My hair loves this Nutrire combo

As for tools, she says a well-engineered hair dryer can absolutely make a difference. “Higher-quality dryers distribute heat more evenly, reduce drying time, and minimize damage, which helps preserve the integrity of the hair fiber.” 

Your shower head may also need an upgrade. Tompkins explains that minerals like calcium and magnesium can accumulate on the hair and scalp, leading to dullness, dryness, and product buildup. “While a filtered showerhead isn’t a cure-all, it can reduce mineral exposure and help hair and scalp maintain better balance,” she says.

She mentions that light therapy for the scalp, like caps from Qure or iRestore, is one of the more promising at-home technologies when used consistently and correctly––that low-level light therapy can help stimulate cellular activity and circulation in the follicle, which may support the growth phase. “That said, these devices work best as supportive tools rather than standalone solutions.

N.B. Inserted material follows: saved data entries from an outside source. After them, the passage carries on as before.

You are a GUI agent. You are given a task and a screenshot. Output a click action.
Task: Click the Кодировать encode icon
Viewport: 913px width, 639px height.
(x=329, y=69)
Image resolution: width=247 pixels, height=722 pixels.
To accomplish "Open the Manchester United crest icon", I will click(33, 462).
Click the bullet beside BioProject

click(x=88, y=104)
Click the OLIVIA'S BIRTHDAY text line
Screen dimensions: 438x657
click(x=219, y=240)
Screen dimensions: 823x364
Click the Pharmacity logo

The scalp environment still needs to be healthy, meaning hydrated, calm, and free of buildup, for follicles to function optimally.”

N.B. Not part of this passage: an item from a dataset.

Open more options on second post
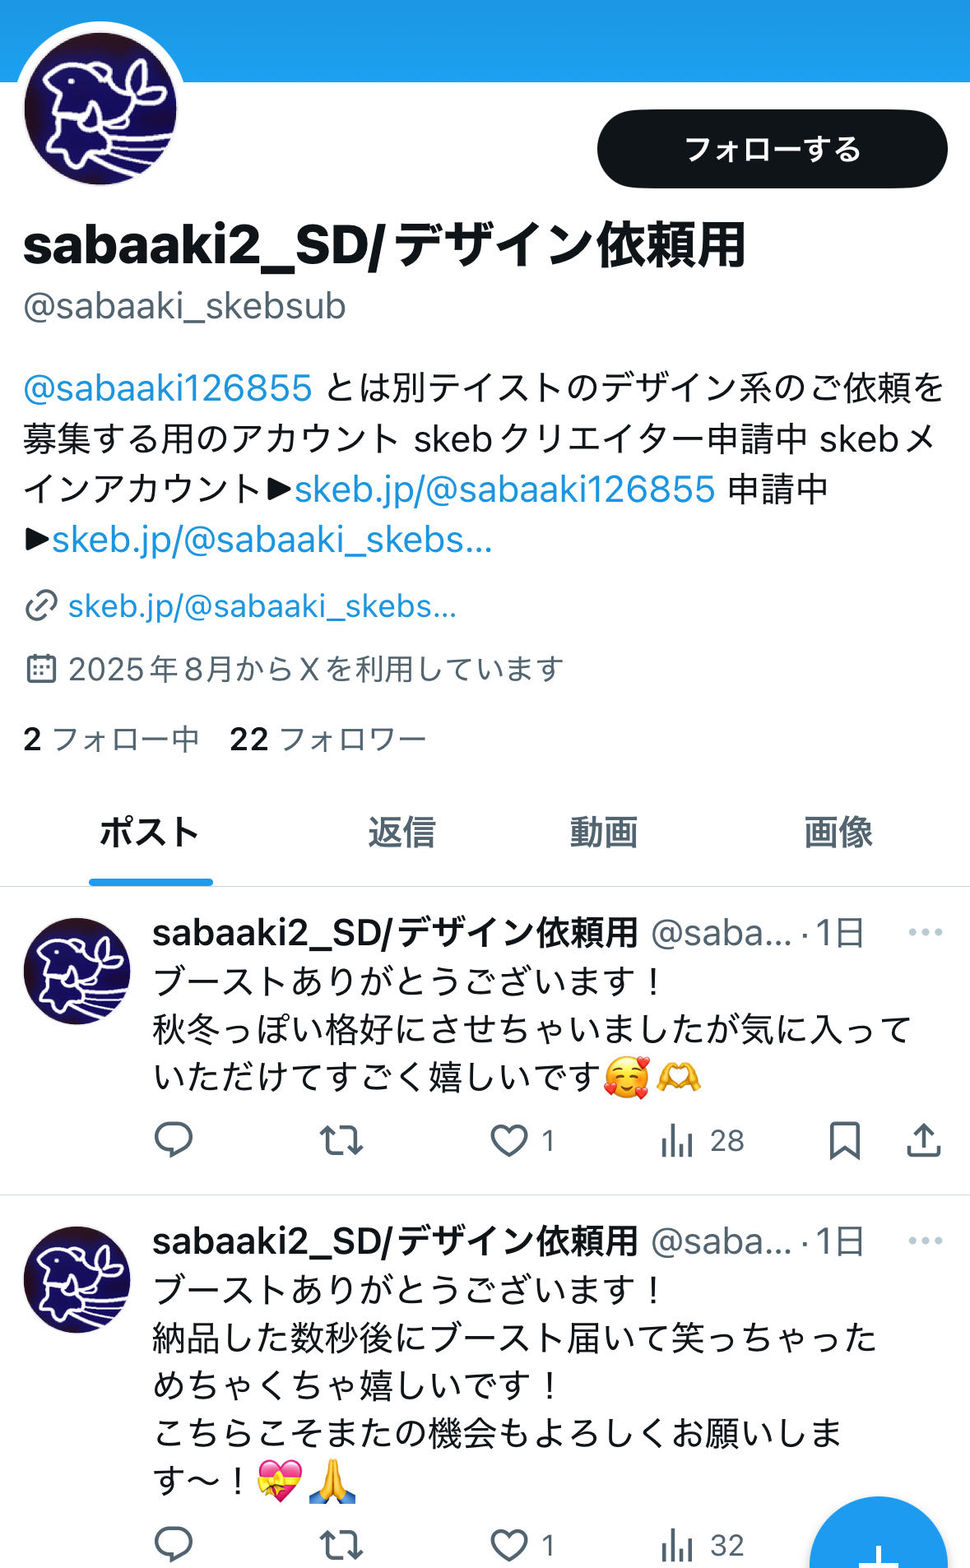The width and height of the screenshot is (970, 1568). (925, 1241)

What to avoid? Tompkins advises against overusing heat tools, wearing tight hairstyles that create tension, brushing aggressively when hair is wet, and using the wrong shampoo for their scalp type. She also recommends being mindful of nutrition, hydration, and stress, all of which influence the hair growth cycle. 

Here are a few things I do to try and maintain a healthy ecosystem that supports hair health:

  • Add grass-fed collagen to my coffee (my two favorites are Live Conscious Beyond Collagen and Mendora Skin Repair)
  • Drink lots of water with electrolytes (I like Biotics Research Electrolyte Forte)
  • Eat whole foods while minimizing gluten and sugar as much as possible, especially Monday–Friday
  • Move my body daily and practice box breathing to minimize stress
  • Use scalp-friendly shampoos and conditioners like those from Nutrire and Oligo Professionals
  • Blow dry with T3 Aire IQ, a smart dryer that prioritizes hair health

“The scalp is living skin with its own microbiome and barrier function,” says Tompkins. “When that environment is balanced, hydrated, calm, and free of congestion, hair is much more likely to grow stronger, shinier, and more resilient over time.”

Start Here

There’s no one-size-fits-all approach to beauty and wellness. What works for you is going to be different than what works for others, but you’ll never go wrong with daily movement and addressing issues from the inside out. Dr. Bracci reminds us, “True support of terrific skin is good fitness, healthy eating with mainly plants, and avoiding alcohol and tobacco.” In our next and final installment, we’ll round out treatments with an end-of-year plan, take a closer look at supplements and nutrition, and recap some of the most effective at-home products and treatments. See you in October!